Question: I think there is a place for structured treatment interruptions in children and perhaps this will lead to a better response. I am wondering about the immune activation when you have viral rebound. Are there any approaches to suppress immune activation during a period without drugs?

Stefano Vella: It may be possible to do something during the interruption or just before. At the beginning, for example, one possibility would be to decrease immune activation and so incur less damage. Another strategy could be to use IL-2 before stopping - but we didn't want to add this complexity to the trial. If you have a large viral rebound and a greater number of CD4 cells ready to be infected, this could lead to further damage - although I know that this is an approach in the UK.

Octavio Ramilo: I would like to raise the issue of salvage therapy in people who have very high viral load and resistance to existing drugs - and the risk of having large drops in CD4. I know two people - one adult and one child - who then had practically no CD4 count left after a long treatment interruption. It was very hard for them to maintain the new therapy when they restarted althoughI am pleased to say that after several months they saw the CD4s increase again.

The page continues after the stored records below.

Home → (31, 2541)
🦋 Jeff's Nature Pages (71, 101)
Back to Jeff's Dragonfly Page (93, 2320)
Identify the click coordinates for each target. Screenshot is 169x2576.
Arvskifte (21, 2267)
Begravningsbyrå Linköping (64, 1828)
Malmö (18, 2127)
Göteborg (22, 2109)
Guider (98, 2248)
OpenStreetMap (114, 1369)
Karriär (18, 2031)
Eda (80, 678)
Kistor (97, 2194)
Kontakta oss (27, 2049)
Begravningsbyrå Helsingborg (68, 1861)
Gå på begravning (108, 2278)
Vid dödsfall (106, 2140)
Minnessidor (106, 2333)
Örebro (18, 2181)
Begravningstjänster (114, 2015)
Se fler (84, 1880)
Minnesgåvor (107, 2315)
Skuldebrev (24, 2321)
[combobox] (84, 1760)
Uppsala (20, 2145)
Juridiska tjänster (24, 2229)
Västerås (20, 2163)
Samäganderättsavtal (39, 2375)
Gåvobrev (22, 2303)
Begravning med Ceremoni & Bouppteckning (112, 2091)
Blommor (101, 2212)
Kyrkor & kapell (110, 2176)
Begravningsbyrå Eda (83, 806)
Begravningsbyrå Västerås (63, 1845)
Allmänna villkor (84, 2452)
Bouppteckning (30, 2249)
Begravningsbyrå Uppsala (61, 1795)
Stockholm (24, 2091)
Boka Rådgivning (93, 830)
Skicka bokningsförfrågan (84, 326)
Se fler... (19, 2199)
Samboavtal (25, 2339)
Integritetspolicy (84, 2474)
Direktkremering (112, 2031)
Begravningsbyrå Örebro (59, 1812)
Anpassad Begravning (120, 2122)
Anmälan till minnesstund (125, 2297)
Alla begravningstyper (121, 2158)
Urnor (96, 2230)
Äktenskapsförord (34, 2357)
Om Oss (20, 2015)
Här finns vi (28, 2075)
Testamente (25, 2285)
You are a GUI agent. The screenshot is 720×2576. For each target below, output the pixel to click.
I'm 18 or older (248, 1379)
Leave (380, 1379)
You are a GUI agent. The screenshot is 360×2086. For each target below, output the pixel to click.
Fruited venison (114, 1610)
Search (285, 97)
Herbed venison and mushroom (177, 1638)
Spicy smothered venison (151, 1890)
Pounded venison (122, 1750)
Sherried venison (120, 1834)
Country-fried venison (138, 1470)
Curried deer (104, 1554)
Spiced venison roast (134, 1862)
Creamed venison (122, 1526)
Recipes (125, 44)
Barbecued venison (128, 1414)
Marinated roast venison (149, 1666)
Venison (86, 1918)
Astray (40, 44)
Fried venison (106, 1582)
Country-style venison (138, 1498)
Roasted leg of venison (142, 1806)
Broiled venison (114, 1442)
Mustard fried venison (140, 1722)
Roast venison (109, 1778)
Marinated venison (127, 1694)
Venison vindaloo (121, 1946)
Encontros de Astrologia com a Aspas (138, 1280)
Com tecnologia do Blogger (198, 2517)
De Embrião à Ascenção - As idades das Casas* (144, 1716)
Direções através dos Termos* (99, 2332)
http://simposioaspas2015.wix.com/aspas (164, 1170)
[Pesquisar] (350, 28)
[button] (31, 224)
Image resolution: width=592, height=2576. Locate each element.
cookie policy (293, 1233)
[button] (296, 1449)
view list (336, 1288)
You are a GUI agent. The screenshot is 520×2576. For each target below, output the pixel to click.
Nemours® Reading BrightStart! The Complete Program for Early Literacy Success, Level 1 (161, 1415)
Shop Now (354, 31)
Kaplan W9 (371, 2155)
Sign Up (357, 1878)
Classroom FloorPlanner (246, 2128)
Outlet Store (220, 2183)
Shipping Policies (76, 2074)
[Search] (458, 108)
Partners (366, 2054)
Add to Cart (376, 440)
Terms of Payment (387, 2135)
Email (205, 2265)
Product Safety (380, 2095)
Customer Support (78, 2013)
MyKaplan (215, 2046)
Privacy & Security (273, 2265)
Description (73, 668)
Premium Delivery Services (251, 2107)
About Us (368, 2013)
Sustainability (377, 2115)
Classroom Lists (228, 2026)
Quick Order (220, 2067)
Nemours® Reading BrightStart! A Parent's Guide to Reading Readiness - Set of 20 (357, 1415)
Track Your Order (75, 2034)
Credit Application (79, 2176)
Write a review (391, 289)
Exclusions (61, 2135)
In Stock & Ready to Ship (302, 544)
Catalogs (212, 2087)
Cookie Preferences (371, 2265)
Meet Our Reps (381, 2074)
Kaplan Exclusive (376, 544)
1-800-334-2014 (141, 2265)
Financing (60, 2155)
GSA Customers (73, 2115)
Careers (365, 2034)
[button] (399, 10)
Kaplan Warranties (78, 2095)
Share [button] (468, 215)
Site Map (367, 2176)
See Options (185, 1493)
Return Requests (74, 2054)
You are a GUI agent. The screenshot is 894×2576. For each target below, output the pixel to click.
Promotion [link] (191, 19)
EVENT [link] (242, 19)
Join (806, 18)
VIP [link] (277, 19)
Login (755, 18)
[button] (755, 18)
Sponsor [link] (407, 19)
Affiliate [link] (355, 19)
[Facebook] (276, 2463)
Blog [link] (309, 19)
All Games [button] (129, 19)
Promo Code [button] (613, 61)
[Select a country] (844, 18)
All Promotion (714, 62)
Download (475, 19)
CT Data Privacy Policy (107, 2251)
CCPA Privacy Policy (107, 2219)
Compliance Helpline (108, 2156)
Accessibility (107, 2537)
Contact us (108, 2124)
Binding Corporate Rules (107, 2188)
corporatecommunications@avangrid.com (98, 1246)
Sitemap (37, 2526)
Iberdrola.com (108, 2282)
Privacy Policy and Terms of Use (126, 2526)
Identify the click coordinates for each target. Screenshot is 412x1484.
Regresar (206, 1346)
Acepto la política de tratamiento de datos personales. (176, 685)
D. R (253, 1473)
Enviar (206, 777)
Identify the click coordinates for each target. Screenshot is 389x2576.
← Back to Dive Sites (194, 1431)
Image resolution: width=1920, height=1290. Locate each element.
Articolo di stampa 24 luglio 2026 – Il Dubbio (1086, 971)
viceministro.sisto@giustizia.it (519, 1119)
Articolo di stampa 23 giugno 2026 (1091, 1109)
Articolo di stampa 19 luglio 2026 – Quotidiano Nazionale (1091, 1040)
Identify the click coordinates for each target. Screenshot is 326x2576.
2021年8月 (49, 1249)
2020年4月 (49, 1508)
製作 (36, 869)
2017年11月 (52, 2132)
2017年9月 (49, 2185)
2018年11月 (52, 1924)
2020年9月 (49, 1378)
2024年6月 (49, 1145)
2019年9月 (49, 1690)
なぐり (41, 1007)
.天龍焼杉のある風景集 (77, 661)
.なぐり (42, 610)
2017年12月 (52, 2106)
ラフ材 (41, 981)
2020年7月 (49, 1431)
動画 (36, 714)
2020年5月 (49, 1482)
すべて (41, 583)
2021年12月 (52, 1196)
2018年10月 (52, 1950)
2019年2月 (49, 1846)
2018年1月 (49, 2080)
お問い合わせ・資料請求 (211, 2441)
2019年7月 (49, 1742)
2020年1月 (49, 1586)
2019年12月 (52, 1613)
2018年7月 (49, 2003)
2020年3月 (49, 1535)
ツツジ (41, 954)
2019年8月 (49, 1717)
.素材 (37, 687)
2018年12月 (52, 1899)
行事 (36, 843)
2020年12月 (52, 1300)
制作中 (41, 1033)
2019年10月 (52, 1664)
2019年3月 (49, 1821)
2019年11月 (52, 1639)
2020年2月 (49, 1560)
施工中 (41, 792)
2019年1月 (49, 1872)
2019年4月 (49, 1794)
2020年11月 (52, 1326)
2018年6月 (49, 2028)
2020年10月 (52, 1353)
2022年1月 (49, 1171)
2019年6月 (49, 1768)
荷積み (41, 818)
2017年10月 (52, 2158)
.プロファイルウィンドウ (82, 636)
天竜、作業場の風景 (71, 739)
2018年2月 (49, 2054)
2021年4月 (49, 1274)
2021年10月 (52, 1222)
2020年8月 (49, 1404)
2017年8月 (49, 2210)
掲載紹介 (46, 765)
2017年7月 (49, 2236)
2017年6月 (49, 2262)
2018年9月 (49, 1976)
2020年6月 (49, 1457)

Stefano Vella: In some patients it works but I am scared that it may only work for a short time. When wild type virus returns it drives the CD4 decrease but I also think that resistant virus will return later, possibly in only a few weeks, although we don't have data from sufficient studies

Lisa Frenkel: This is definitely an area where we need trials. The treatment results presented by Veronica Miller who used mega-HAART after a treatment interruption, and the data from Julio Montaner who used mega-HAART with no interruption, both look very similar to me.

I think you get a CD4 loss with the treatment interruption, but the exact mechanism from the benefit of mega-HAART is not known. Because there can be so many different sub-populations the virus that is resistant to all the different therapies may only be minimal. It is the people who don't have viruses with good fitness that are resistant to all the different elements of mega-HAART that I think are the main responders. There are diverse and strident opinions about the use of STI for re-sensitisation of the virus to previously resistant drugs, but I, like Stefano, don't think that is the mechanism.

Di Gibb: Are you suggesting we should be doing trials in heavily pre-treated children, like the one that Octavio was describing, because I don't agree with this. You may stop treatment for a while for other reasons - because they are so fed up , or you think that a break will improve adherence in the subsequent regimen, but I am not sure I want to randomise them to stop and watch and wait for some response.

Lisa Frenkel: I would like to see the people who are believers in treatment interruption for re-sensitisation look at it in a more objective way and there is therefore theoretical room for trials.